__What the exercise asks__
Take each line of the entries below that contains "device" and copy it.

(Beginning of Entries shown)

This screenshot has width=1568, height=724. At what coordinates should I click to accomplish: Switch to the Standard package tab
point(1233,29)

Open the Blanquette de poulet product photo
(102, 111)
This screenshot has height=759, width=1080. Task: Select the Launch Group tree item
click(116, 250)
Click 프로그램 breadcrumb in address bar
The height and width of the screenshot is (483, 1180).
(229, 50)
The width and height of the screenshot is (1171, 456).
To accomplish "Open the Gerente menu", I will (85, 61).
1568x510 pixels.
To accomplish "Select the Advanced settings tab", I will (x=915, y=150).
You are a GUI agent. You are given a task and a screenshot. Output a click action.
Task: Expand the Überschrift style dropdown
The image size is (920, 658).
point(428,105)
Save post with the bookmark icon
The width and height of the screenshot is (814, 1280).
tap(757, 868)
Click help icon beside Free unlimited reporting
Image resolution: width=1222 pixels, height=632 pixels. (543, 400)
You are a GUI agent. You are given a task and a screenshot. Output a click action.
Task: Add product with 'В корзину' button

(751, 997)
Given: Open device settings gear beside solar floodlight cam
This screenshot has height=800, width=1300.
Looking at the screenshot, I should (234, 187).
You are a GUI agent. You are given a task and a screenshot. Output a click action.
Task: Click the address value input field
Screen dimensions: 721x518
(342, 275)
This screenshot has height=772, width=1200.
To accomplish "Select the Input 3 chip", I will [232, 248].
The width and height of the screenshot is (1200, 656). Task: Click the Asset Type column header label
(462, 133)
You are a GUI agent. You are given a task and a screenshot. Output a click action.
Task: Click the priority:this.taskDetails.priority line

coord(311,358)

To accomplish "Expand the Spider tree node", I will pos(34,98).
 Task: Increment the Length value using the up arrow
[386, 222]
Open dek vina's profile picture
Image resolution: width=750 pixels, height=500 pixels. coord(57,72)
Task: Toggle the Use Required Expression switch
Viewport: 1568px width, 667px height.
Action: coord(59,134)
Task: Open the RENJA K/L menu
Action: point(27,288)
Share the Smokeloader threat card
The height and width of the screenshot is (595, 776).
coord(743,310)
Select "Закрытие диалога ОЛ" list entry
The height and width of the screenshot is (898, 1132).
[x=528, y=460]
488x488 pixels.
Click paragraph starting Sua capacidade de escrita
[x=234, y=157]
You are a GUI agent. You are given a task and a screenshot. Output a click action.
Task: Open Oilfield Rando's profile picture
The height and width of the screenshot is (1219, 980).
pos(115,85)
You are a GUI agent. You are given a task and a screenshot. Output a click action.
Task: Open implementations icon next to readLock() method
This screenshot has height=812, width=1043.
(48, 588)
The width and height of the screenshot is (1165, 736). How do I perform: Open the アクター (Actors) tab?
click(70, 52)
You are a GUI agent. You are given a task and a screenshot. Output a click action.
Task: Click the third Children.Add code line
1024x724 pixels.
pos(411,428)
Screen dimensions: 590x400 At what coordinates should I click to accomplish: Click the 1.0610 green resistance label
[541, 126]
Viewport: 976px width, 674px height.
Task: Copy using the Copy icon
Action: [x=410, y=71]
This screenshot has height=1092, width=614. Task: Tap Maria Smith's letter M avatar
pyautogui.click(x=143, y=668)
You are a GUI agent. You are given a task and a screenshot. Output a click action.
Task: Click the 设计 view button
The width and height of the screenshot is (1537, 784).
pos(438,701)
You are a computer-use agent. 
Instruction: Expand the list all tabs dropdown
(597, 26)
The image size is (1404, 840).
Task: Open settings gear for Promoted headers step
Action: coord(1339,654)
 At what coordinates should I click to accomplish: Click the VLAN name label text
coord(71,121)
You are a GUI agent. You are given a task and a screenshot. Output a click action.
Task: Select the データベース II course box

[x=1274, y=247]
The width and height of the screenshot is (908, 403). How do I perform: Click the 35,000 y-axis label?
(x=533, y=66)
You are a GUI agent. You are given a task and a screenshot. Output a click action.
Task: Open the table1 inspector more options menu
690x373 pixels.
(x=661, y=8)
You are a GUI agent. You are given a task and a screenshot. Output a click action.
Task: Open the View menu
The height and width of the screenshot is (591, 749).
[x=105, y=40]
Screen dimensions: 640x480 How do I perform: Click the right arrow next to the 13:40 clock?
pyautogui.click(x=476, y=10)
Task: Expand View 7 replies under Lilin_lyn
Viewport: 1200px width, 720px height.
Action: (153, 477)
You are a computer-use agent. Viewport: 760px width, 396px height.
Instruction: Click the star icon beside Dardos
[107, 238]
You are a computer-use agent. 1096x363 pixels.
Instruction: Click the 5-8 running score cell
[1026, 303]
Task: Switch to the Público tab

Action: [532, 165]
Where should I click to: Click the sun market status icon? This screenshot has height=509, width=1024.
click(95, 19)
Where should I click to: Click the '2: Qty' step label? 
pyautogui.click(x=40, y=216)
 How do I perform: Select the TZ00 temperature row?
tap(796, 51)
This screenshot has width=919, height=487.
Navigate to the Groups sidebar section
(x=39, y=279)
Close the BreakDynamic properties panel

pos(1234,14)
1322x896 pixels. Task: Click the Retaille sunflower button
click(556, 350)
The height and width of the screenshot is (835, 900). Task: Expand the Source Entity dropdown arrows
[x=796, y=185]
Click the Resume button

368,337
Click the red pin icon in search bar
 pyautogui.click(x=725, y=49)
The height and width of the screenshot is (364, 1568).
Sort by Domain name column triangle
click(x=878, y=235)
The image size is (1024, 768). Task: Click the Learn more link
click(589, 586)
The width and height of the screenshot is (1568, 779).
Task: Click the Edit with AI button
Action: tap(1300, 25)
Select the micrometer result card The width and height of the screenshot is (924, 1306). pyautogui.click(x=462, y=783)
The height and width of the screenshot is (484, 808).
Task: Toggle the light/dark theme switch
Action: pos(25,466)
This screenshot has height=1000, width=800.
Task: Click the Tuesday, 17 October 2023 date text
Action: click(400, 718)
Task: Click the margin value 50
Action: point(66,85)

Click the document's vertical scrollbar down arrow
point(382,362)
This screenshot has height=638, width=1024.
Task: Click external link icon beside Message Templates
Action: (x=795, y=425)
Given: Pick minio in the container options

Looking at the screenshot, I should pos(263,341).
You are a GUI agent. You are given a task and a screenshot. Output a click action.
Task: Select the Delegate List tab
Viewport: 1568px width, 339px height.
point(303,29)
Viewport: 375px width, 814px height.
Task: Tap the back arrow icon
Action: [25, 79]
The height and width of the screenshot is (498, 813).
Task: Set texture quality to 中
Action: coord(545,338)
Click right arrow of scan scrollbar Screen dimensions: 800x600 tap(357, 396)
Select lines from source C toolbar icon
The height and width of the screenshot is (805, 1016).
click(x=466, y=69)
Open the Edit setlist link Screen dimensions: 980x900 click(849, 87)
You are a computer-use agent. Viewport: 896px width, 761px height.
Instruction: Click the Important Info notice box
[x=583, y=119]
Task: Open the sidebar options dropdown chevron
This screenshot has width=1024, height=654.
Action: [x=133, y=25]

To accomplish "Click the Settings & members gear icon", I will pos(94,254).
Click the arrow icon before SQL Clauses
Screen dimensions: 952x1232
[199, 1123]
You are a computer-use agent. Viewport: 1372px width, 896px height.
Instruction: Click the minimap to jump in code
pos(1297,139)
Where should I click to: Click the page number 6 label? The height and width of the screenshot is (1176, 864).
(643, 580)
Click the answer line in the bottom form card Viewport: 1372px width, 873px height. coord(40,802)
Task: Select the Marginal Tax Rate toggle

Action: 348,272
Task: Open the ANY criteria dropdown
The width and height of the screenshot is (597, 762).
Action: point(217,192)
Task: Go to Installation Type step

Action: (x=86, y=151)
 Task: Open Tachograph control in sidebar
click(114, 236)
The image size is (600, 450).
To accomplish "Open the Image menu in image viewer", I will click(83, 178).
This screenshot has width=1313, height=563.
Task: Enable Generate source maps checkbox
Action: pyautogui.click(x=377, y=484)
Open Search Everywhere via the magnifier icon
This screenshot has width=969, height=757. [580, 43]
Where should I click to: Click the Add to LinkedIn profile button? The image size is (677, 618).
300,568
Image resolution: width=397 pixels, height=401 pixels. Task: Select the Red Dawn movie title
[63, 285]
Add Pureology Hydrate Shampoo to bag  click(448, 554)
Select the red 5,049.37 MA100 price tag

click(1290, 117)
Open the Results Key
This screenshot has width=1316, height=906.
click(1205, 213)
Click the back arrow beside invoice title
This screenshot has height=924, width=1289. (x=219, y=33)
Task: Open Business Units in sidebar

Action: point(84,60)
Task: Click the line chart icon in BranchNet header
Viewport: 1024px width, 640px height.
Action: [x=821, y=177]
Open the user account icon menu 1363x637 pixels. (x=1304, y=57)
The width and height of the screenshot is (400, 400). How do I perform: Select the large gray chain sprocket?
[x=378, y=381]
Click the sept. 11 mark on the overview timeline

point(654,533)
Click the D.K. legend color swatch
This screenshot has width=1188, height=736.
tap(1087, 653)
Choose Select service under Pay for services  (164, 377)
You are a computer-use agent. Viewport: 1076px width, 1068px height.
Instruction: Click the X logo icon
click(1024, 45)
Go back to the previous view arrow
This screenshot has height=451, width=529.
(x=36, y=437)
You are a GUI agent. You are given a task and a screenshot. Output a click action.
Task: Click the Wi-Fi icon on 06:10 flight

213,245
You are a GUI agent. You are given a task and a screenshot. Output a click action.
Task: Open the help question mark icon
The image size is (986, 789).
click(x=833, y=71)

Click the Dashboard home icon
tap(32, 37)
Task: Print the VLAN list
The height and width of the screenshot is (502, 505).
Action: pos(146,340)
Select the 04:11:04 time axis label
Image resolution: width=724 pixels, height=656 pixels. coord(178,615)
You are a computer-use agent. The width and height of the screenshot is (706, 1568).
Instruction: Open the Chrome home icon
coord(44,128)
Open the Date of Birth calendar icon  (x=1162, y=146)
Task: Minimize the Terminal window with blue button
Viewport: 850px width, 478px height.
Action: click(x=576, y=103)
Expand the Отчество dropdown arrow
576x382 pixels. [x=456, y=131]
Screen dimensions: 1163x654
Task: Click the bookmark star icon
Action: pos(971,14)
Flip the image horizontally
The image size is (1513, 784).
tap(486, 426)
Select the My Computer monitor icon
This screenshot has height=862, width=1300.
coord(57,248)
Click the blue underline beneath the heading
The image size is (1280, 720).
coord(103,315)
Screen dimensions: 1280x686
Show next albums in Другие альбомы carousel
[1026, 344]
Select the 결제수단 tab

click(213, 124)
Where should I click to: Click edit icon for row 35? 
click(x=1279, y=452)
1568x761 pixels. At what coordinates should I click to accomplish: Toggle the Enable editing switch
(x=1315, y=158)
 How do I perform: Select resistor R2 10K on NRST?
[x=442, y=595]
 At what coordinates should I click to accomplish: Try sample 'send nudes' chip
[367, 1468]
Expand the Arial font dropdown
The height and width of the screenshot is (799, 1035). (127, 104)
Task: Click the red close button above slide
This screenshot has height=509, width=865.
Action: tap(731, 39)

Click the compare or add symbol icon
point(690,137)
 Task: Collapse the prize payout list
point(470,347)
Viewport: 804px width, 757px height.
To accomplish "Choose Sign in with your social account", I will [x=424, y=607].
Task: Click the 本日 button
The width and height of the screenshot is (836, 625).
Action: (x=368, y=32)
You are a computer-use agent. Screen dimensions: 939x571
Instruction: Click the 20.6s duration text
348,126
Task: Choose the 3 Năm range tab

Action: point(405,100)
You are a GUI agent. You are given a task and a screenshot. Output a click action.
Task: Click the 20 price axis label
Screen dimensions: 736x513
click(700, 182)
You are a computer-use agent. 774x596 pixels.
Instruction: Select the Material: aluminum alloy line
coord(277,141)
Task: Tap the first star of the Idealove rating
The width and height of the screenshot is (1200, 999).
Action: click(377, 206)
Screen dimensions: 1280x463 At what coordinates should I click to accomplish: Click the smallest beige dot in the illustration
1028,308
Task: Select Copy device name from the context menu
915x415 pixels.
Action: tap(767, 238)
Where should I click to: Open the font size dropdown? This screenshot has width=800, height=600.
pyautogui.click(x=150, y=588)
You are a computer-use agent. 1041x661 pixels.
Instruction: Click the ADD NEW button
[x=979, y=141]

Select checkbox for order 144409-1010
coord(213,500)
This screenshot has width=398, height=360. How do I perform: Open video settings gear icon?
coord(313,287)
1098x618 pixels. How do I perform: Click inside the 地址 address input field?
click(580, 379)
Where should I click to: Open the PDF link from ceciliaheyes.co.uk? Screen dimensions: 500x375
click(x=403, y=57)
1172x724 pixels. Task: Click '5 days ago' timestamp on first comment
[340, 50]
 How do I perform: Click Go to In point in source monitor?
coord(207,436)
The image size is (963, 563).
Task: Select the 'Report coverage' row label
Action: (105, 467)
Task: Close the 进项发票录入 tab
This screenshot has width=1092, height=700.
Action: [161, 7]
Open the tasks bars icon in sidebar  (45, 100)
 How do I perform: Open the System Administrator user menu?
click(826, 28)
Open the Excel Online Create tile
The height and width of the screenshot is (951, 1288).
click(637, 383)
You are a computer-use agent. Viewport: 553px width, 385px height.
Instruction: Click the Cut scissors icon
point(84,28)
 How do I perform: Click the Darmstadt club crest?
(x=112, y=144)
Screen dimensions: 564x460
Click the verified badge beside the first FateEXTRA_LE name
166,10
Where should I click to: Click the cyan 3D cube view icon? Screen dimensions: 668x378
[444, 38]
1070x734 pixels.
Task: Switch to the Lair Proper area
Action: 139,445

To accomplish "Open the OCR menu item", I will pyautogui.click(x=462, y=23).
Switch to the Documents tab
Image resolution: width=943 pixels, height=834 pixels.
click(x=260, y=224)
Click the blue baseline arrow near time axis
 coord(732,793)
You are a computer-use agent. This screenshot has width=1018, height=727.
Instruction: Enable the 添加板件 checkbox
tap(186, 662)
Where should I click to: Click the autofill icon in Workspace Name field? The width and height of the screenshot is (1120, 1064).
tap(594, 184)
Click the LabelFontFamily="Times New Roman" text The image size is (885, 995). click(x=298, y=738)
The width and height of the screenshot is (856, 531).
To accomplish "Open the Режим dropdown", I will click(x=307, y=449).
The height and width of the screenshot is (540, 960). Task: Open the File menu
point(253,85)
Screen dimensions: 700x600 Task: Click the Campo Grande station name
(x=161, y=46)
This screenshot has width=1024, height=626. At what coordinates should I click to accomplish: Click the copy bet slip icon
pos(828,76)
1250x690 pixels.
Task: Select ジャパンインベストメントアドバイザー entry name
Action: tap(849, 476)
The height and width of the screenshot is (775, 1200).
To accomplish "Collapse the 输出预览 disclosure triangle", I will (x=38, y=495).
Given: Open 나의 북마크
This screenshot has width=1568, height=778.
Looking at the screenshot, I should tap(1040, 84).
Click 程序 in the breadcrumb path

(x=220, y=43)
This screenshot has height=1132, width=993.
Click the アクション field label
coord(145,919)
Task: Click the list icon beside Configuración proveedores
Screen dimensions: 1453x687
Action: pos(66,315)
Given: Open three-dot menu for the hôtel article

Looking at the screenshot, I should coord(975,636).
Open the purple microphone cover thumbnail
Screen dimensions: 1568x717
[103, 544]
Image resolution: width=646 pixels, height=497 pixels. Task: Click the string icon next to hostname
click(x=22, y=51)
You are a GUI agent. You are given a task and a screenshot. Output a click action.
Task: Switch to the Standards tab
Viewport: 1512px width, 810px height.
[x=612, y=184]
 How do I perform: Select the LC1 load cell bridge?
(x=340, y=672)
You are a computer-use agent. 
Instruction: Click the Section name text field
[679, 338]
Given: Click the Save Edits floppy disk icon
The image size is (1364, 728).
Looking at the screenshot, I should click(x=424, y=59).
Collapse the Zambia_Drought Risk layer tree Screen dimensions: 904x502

(End of Entries shown)

__Result__
Given: Open device settings gear beside solar floodlight cam
Task: Select Copy device name from the context menu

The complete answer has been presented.